The inflamed trade-based tensions between the US and China are causing more economic uncertainty with every protectionist move made by either side. The recent news at Huawei wasn’t taken well in China, and big tech companies on both sides of the Pacific are taking a particularly hard hit right now.

The US blacklist on Huawei could spark similar retaliatory moves from Beijing. Among the US companies already caught right in the middle of the trade war, there is Apple, which stands to lose a lot should relations between the world’s two largest economies fail to improve. While Google will have another 90 days to wrap up its business with Huawei (though even this could change), there will be more uncertainty going forward.

According to a note from Goldman Sachs sent to investors, if China banned Apple, the company’s bottom line would drop by up to 29% (approximately $3.35 per share). The Chinese market is responsible for 17% of Apple’s sales and profits, and Apple shipped about 39 million iPhones to Greater China in 2018, with 83% of these making it to the mainland. On top of this, most of Apple’s supply chain is based in China, which is a cause for concern when serious tech and telecom companies are in the crosshairs. The Goldman Sachs note alluded to the power that Beijing has over Apple.

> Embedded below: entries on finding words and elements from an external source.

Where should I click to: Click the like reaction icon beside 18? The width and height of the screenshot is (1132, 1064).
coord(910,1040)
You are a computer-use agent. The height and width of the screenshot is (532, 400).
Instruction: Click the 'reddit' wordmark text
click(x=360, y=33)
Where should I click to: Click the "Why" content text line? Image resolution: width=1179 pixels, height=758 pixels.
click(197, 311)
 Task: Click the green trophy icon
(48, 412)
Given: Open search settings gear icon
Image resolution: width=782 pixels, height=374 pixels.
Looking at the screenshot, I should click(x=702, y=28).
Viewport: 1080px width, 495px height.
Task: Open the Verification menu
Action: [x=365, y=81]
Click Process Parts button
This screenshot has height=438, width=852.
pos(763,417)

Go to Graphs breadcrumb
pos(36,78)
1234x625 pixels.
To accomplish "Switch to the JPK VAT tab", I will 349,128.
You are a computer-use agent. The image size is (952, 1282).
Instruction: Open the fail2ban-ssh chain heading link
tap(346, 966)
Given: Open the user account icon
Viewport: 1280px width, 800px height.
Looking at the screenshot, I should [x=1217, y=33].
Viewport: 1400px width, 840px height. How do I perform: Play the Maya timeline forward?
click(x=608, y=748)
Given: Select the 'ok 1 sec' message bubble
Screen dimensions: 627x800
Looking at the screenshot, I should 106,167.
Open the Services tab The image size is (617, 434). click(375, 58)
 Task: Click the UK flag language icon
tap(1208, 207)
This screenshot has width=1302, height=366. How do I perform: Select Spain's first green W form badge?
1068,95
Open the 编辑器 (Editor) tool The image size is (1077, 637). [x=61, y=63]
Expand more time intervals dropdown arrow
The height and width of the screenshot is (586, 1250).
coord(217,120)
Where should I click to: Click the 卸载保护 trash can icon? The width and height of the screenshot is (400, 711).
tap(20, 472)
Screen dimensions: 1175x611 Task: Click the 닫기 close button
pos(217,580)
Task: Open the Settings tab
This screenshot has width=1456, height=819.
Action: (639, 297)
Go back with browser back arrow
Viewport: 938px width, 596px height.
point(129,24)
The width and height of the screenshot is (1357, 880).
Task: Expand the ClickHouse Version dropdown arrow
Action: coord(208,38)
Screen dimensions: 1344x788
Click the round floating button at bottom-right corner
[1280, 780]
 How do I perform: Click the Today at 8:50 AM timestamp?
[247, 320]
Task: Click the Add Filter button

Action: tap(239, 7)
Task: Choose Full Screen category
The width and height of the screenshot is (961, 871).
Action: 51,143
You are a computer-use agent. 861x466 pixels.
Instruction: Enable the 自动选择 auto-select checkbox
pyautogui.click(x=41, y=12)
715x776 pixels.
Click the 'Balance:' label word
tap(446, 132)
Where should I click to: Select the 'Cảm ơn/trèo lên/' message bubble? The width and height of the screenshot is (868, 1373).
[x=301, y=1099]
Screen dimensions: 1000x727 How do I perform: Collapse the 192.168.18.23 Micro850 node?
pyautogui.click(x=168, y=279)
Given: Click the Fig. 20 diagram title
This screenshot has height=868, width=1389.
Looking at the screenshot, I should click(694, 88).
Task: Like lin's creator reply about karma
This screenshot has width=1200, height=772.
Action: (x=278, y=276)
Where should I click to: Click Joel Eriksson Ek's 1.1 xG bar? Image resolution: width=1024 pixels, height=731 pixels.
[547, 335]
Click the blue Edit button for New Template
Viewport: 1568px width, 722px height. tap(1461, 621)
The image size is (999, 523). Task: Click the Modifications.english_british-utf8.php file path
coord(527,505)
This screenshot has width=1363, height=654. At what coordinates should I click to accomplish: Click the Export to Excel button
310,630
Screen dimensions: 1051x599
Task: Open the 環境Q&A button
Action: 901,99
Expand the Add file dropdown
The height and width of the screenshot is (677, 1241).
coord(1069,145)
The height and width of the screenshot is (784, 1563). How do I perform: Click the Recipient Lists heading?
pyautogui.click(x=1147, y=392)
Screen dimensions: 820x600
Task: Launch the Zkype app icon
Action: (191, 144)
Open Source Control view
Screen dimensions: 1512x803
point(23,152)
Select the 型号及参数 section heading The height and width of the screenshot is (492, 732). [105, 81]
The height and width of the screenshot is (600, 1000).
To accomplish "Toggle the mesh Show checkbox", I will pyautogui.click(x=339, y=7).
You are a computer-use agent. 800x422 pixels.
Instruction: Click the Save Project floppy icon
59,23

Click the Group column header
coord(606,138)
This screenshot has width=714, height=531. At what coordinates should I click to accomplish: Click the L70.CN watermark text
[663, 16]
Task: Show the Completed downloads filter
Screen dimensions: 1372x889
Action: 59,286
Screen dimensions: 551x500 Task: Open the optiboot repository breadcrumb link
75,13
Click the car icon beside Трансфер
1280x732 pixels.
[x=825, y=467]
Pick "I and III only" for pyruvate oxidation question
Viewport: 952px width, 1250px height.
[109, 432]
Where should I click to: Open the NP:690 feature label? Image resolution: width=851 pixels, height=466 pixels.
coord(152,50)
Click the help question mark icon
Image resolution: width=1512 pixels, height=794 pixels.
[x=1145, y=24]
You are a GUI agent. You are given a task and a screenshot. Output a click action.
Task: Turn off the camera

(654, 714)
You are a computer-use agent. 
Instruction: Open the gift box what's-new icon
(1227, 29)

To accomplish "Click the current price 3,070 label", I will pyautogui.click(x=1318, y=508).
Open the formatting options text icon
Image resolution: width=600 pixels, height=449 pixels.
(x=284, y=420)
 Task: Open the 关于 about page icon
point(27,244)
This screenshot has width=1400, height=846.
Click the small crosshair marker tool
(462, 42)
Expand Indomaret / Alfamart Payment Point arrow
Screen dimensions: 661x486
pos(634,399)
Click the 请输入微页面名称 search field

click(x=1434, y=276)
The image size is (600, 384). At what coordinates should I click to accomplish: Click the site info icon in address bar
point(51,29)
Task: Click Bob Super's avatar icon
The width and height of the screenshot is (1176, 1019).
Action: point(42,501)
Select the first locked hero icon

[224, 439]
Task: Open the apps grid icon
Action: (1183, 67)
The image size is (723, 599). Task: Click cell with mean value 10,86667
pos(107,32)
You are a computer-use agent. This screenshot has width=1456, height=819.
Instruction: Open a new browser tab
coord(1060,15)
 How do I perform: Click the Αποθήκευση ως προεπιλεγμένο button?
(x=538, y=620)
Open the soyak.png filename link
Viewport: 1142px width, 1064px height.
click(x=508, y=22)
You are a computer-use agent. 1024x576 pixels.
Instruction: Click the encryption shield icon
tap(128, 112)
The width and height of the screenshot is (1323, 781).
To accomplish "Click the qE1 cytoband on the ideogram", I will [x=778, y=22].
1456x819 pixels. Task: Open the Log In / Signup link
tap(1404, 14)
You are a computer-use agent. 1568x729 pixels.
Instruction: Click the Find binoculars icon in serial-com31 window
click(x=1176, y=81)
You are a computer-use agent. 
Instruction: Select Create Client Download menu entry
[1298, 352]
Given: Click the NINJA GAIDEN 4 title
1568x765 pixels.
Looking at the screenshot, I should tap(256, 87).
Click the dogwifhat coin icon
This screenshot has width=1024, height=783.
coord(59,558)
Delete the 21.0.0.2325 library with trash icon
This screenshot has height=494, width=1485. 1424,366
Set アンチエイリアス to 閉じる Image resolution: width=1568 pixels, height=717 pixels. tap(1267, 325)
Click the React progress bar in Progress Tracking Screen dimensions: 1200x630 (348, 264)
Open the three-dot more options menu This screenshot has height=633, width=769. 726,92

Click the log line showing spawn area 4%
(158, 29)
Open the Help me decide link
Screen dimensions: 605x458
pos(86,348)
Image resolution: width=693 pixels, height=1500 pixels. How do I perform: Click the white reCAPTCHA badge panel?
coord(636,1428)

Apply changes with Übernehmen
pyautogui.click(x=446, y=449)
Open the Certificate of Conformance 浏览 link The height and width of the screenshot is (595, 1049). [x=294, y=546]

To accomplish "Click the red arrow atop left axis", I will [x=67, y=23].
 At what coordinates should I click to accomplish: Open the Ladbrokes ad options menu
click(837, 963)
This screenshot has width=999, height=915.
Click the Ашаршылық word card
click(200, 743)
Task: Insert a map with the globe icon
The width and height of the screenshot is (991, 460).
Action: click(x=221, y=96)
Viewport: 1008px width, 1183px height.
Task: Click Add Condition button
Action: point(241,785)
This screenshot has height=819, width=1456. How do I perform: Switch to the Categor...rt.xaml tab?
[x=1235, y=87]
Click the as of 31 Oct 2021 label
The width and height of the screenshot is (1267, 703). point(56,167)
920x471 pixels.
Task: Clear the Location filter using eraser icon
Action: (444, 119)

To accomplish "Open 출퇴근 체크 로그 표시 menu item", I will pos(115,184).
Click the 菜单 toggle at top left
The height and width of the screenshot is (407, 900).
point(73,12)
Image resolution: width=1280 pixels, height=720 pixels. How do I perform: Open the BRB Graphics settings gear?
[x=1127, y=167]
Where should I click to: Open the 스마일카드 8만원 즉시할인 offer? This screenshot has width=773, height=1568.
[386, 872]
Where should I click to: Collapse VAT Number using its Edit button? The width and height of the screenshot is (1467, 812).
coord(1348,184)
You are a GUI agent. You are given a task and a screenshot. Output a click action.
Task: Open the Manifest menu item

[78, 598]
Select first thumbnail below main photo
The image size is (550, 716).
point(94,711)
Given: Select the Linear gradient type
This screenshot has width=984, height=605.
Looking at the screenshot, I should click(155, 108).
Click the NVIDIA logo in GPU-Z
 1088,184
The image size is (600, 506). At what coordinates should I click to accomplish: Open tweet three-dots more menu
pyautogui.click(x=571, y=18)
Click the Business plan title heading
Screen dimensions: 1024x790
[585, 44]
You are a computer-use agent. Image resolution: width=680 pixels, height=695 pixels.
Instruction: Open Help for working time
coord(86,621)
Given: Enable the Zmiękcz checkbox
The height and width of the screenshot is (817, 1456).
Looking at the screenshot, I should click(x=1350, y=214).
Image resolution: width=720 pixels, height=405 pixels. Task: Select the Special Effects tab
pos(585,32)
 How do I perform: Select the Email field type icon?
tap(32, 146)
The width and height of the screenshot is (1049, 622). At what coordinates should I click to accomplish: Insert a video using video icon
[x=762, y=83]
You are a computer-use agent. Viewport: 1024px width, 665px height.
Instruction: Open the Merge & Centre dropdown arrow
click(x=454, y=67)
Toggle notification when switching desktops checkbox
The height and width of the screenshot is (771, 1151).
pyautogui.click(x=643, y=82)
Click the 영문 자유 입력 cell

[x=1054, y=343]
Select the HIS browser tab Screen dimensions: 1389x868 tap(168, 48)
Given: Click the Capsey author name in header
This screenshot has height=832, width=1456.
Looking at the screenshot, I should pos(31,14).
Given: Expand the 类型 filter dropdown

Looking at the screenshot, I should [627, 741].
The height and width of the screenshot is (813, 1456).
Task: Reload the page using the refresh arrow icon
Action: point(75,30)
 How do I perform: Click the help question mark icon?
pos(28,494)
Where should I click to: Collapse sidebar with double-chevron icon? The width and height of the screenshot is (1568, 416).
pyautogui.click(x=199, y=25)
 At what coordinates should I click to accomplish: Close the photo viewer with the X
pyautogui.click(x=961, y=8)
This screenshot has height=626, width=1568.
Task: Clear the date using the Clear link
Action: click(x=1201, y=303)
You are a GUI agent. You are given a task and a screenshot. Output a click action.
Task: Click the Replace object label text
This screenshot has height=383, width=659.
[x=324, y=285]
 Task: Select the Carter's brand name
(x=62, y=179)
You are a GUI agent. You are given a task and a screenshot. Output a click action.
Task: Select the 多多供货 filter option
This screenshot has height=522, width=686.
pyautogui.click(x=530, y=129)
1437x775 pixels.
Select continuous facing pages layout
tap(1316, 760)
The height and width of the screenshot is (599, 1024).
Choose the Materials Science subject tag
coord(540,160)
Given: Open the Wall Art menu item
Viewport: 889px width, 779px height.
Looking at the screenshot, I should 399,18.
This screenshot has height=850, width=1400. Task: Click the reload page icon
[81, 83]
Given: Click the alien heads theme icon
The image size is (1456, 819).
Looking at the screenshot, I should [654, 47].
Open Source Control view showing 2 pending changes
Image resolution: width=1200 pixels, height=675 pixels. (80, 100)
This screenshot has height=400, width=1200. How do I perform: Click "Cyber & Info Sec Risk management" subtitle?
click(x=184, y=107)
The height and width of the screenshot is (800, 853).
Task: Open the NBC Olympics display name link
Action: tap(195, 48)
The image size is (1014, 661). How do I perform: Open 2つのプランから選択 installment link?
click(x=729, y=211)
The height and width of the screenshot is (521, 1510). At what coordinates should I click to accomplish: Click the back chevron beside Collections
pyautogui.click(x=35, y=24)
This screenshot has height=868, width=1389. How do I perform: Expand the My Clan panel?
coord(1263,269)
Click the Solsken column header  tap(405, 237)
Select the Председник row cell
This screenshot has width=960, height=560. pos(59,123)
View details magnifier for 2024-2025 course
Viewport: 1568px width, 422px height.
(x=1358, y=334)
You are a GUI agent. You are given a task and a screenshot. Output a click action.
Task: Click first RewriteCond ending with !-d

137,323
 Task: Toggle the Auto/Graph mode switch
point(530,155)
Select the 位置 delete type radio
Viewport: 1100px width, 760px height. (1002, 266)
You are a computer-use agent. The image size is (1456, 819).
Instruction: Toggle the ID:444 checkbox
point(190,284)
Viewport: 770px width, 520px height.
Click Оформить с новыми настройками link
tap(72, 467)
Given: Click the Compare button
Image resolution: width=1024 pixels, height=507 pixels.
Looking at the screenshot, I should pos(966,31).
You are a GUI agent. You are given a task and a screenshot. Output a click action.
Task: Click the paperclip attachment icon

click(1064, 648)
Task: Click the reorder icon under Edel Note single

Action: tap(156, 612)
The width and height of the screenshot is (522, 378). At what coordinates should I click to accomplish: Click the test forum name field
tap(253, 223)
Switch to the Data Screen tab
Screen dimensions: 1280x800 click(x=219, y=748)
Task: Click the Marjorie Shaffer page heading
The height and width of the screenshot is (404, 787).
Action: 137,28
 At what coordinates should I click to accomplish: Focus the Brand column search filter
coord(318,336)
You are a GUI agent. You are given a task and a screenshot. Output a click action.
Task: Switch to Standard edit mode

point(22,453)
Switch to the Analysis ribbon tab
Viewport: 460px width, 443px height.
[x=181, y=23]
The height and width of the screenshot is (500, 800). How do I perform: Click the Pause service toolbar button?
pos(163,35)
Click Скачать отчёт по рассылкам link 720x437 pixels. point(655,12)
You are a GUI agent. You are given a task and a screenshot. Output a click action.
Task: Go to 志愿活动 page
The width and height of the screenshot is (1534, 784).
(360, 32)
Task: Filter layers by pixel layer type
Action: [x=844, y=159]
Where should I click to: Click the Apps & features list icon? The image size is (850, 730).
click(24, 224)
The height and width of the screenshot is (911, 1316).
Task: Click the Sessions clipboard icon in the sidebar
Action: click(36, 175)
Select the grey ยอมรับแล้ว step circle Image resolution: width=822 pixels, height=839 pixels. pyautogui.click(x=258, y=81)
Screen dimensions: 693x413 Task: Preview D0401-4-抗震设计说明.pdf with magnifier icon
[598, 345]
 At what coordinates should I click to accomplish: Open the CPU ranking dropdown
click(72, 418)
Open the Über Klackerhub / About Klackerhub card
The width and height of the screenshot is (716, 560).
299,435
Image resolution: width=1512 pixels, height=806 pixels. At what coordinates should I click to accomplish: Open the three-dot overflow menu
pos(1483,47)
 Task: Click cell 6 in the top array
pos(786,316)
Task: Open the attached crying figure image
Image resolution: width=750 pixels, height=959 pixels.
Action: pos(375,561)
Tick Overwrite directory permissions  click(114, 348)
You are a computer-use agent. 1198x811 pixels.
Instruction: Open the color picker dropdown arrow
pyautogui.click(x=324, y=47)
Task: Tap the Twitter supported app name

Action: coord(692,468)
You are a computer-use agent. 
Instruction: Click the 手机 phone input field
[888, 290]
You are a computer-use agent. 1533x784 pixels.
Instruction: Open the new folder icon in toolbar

“Should China restrict iPhone production in any way, we do not believe the company would be able to shift much iPhone volume outside of China on short notice, though actions that would push Apple production outside of China could have negative implications for the China tech ecosystem as well as for local employment,” wrote Goldman Sachs analyst Rod Hall. Although a new trade deal between the US and China seemed imminent just weeks ago, talks fell through and the trade war has expanded significantly.